Management board of a joint-stock company
The management board conducts the company’s affairs and represents it externally. It may consist of one or several members. Individuals appointed to the board may come from among the shareholders or from outside the shareholder group. Board members are appointed and dismissed by the supervisory board unless the articles provide otherwise. The general meeting may also dismiss or suspend a board member. The articles or a resolution of the general meeting may set requirements for candidates.
Qualification procedure
The articles or a resolution of the general meeting may introduce a requirement to conduct a qualification procedure before appointing a board member. They may also define the rules and procedure for such a process.
Term of office of the board
A board member is appointed for a term not exceeding five years. The term is calculated in full financial years. Reappointment is possible, but not earlier than one year before the end of the current term. The articles may provide for partial renewal of the board. A mandate expires no later than on the day of the general meeting approving the financial statements for the last year of service. A mandate also expires upon death, resignation or dismissal. In specific cases, a resignation must be submitted to the supervisory board or to the shareholders.
Dismissal of a board member
A board member may be dismissed at any time. This does not deprive them of claims arising from the legal relationship under which they served. The articles may limit the right of dismissal to important reasons. A former board member must provide explanations when management reports are prepared and must attend the general meeting approving those reports unless the meeting decides otherwise.
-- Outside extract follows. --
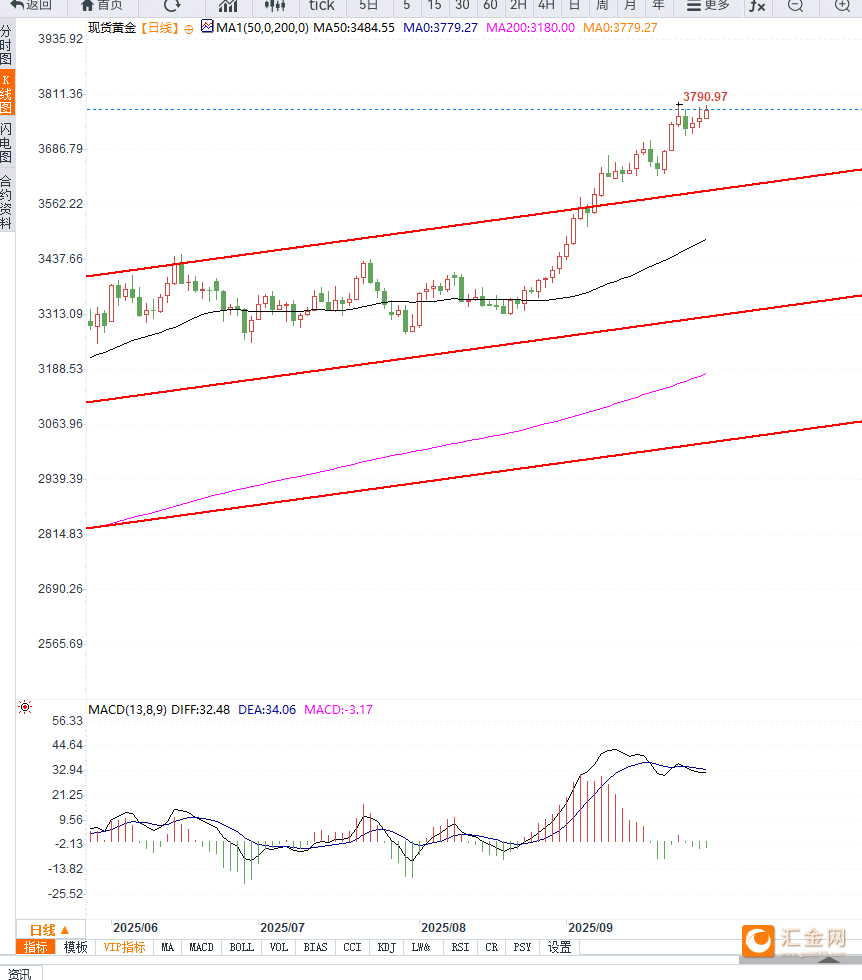Refresh the chart with the reload icon
The image size is (862, 980).
click(172, 6)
Rules of operation of the board
In a multi‑member board, all members manage the company jointly unless the articles provide otherwise. Resolutions are adopted by a majority of votes. The articles may grant the president a casting vote. Meetings may be held remotely. Resolutions may be adopted in writing or using remote communication. Members may vote through another board member acting on their behalf. Appointing a commercial proxy requires unanimous consent of all board members.
Representation of the company
A board member has the right to represent the company in all judicial and non‑judicial matters. Any limitation of this right has no effect towards third parties. In a multi‑member board, the method of representation is defined in the articles. If the articles are silent, two board members act jointly or one board member acts together with a commercial proxy.
Company documentation requirements
Company letters and commercial orders, including electronic ones, must include the company’s name, registered office, address, registration number, tax identification number, the amount of share capital and paid‑up capital, and the group designation if the company belongs to a group.
Internal limitations
Board members are subject to limitations arising from the law, the articles, the board’s regulations and resolutions of the company’s bodies. The general meeting and the supervisory board may not issue binding instructions to the board regarding the management of the company.
Minutes of board meetings
Board resolutions must be recorded in minutes. The minutes include the agenda, the names of participants and the voting results. Dissenting opinions must be noted together with their justification. The minutes are signed by the person chairing the meeting or conducting the vote.
Conflict of interest
If a conflict arises between the interests of the company and those of a board member or related persons, the board member must disclose the conflict and refrain from participating in the decision. They may request that this be recorded in the minutes.
Duty of loyalty
A board member must act with professional diligence and loyalty towards the company. They must not disclose the company’s secrets, even after their mandate ends.
Remuneration of the board
The remuneration of board members is determined by the supervisory board unless the articles provide otherwise. The general meeting may set remuneration rules, including limits on benefits and participation in profit.
Representation in agreements with a board member
In agreements between the company and a board member, the company is represented by the supervisory board or a proxy appointed by the general meeting. In a single‑shareholder company, a legal act between the sole shareholder and the company requires a notarial deed.
Prohibition of competitive activity
A board member may not engage in competitive activities or participate in competing companies without the company’s consent. The prohibition also applies to holding at least ten percent of shares or voting rights in a competing company.
Information duties towards the supervisory board
The board must inform the supervisory board about resolutions, the company’s situation, the implementation of strategy, significant transactions and changes to previously provided information. These duties also cover data concerning subsidiaries and related companies. Information is provided at supervisory board meetings or immediately after relevant events occur. The articles may limit these duties.